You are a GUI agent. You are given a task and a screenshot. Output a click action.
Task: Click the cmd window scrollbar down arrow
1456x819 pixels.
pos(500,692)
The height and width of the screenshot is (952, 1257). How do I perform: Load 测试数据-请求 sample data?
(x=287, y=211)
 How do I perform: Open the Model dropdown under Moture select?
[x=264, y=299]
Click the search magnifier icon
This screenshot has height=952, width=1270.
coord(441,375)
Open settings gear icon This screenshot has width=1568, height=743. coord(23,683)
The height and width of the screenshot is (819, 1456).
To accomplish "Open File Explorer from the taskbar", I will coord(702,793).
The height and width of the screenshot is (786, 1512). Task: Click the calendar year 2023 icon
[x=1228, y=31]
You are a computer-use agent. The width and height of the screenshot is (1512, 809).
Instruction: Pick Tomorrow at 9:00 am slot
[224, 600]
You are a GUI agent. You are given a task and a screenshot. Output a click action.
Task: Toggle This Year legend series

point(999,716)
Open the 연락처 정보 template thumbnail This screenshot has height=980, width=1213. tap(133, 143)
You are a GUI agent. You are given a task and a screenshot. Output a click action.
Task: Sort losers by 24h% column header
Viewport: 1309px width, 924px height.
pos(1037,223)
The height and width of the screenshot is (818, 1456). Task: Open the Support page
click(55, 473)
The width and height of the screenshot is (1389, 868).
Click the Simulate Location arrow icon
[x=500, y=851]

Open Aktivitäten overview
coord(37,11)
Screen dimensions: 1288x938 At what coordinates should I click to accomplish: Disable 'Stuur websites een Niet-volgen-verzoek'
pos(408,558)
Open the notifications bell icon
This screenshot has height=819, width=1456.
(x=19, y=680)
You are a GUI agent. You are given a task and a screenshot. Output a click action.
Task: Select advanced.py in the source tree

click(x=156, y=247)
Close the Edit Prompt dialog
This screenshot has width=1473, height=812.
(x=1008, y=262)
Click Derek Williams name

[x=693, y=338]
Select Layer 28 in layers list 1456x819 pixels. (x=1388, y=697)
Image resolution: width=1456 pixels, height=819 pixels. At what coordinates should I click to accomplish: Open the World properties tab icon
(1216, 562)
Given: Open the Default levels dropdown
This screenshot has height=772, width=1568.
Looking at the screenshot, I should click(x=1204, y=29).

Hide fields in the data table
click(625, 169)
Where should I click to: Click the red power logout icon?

* * * * * * *

The problem: Your answer must be the complete listing, reproduced exactly.

Exercise result:
You are a GUI agent. You are given a task and a screenshot. Output a click action.
Task: Click the cmd window scrollbar down arrow
1456x819 pixels.
pos(500,692)
The height and width of the screenshot is (952, 1257). How do I perform: Load 测试数据-请求 sample data?
(x=287, y=211)
 How do I perform: Open the Model dropdown under Moture select?
[x=264, y=299]
Click the search magnifier icon
This screenshot has height=952, width=1270.
coord(441,375)
Open settings gear icon This screenshot has width=1568, height=743. coord(23,683)
The height and width of the screenshot is (819, 1456).
To accomplish "Open File Explorer from the taskbar", I will coord(702,793).
The height and width of the screenshot is (786, 1512). Task: Click the calendar year 2023 icon
[x=1228, y=31]
You are a computer-use agent. The width and height of the screenshot is (1512, 809).
Instruction: Pick Tomorrow at 9:00 am slot
[224, 600]
You are a GUI agent. You are given a task and a screenshot. Output a click action.
Task: Toggle This Year legend series

point(999,716)
Open the 연락처 정보 template thumbnail This screenshot has height=980, width=1213. tap(133, 143)
You are a GUI agent. You are given a task and a screenshot. Output a click action.
Task: Sort losers by 24h% column header
Viewport: 1309px width, 924px height.
pos(1037,223)
The height and width of the screenshot is (818, 1456). Task: Open the Support page
click(55, 473)
The width and height of the screenshot is (1389, 868).
Click the Simulate Location arrow icon
[x=500, y=851]

Open Aktivitäten overview
coord(37,11)
Screen dimensions: 1288x938 At what coordinates should I click to accomplish: Disable 'Stuur websites een Niet-volgen-verzoek'
pos(408,558)
Open the notifications bell icon
This screenshot has height=819, width=1456.
(x=19, y=680)
You are a GUI agent. You are given a task and a screenshot. Output a click action.
Task: Select advanced.py in the source tree

click(x=156, y=247)
Close the Edit Prompt dialog
This screenshot has width=1473, height=812.
(x=1008, y=262)
Click Derek Williams name

[x=693, y=338]
Select Layer 28 in layers list 1456x819 pixels. (x=1388, y=697)
Image resolution: width=1456 pixels, height=819 pixels. At what coordinates should I click to accomplish: Open the World properties tab icon
(1216, 562)
Given: Open the Default levels dropdown
This screenshot has height=772, width=1568.
Looking at the screenshot, I should click(x=1204, y=29).

Hide fields in the data table
click(625, 169)
Where should I click to: Click the red power logout icon?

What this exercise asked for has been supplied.